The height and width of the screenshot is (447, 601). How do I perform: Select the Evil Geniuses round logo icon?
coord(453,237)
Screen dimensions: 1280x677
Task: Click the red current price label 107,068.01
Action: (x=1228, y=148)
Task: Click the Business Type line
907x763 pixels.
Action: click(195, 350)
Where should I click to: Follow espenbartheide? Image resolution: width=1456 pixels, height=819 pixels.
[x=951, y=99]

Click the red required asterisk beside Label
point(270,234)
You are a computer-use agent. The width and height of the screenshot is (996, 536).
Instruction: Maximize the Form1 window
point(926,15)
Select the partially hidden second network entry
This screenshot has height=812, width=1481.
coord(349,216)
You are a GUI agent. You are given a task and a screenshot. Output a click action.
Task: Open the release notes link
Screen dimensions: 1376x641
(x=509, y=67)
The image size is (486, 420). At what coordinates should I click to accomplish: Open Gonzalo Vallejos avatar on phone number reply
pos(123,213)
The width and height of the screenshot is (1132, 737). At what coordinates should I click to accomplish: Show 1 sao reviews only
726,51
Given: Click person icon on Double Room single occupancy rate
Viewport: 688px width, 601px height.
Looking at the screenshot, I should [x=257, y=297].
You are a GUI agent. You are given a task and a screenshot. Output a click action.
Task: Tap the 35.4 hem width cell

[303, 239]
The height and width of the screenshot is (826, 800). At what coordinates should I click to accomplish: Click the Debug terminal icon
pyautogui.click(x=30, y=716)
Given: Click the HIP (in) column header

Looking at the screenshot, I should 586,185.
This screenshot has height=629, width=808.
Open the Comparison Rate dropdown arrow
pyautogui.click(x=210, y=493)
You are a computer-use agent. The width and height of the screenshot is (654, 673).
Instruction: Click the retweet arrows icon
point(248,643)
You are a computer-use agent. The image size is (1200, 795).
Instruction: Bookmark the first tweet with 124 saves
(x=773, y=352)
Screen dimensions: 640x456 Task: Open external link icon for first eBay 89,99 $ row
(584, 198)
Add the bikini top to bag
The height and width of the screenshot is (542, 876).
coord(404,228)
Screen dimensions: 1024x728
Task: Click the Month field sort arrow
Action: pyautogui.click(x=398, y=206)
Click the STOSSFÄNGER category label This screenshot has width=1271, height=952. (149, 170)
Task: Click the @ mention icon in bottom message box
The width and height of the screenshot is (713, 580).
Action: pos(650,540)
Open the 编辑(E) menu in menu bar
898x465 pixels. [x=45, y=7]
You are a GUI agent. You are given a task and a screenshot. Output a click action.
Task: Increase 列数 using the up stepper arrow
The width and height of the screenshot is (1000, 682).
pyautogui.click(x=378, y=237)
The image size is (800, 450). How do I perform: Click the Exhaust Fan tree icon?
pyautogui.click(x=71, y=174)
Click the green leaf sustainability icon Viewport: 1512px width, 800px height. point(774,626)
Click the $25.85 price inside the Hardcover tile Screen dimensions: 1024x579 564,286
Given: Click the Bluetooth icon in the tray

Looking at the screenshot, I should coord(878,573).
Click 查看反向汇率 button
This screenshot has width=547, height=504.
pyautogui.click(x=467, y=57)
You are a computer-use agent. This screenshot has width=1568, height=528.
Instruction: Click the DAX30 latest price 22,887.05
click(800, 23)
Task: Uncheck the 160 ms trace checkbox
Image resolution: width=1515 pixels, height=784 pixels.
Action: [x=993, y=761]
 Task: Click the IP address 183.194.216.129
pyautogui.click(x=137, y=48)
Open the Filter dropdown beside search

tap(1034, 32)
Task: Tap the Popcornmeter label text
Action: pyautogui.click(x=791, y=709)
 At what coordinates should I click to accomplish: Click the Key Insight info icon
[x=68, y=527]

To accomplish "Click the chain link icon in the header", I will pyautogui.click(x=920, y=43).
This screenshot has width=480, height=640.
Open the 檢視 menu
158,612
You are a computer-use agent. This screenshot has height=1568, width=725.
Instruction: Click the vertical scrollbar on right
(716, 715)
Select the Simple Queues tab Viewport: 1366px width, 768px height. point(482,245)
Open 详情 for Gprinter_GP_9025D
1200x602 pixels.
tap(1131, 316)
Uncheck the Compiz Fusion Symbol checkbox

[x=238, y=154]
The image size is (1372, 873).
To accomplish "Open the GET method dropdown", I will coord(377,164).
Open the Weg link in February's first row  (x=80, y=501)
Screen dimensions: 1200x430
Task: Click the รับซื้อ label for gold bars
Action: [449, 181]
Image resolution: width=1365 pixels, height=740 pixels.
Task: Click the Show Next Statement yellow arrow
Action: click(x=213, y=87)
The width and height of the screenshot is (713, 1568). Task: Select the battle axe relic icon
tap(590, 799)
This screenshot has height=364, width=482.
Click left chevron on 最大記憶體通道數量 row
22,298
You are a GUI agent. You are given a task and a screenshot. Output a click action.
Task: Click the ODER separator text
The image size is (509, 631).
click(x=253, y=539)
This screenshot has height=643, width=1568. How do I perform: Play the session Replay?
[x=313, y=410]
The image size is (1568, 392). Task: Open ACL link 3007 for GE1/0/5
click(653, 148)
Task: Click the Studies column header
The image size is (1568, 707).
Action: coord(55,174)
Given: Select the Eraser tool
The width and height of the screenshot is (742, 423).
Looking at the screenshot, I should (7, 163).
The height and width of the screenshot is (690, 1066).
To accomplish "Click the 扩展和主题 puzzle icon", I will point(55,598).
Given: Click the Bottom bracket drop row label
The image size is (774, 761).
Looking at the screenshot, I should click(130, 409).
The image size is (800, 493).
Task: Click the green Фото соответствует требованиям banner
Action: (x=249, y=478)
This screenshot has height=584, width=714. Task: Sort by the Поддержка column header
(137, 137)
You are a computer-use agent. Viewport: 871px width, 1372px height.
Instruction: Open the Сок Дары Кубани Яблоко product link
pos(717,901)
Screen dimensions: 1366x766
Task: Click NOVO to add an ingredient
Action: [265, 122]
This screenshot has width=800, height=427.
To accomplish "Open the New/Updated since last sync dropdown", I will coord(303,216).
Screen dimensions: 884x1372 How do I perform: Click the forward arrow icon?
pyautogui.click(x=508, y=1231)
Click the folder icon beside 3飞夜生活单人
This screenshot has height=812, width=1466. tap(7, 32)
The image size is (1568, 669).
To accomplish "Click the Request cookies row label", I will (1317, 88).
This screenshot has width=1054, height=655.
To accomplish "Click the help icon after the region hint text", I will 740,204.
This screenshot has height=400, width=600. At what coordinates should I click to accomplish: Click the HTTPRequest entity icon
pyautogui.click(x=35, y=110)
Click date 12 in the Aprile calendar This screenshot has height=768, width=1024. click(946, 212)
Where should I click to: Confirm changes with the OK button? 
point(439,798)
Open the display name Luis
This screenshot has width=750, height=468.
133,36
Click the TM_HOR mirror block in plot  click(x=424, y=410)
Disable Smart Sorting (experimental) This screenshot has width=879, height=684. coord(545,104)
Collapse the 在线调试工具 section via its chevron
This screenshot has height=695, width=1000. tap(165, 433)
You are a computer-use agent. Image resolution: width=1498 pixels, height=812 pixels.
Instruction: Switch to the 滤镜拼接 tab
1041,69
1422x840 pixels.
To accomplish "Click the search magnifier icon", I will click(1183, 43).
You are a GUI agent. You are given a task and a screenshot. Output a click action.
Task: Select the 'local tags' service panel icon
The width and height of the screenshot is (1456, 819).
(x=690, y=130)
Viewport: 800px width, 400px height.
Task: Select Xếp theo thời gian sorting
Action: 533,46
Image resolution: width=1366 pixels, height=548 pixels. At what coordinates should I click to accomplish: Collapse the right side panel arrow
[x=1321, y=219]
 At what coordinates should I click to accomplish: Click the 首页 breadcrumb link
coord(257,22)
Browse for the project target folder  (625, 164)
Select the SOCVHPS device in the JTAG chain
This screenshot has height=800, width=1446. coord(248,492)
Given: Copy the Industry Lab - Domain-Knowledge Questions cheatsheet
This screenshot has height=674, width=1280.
::::::
## YOUR OBJECTIVE
Whenever a line of the entries contains "will", it counts toward the total; state that total alone.

## RESULT OF THE EXERCISE
7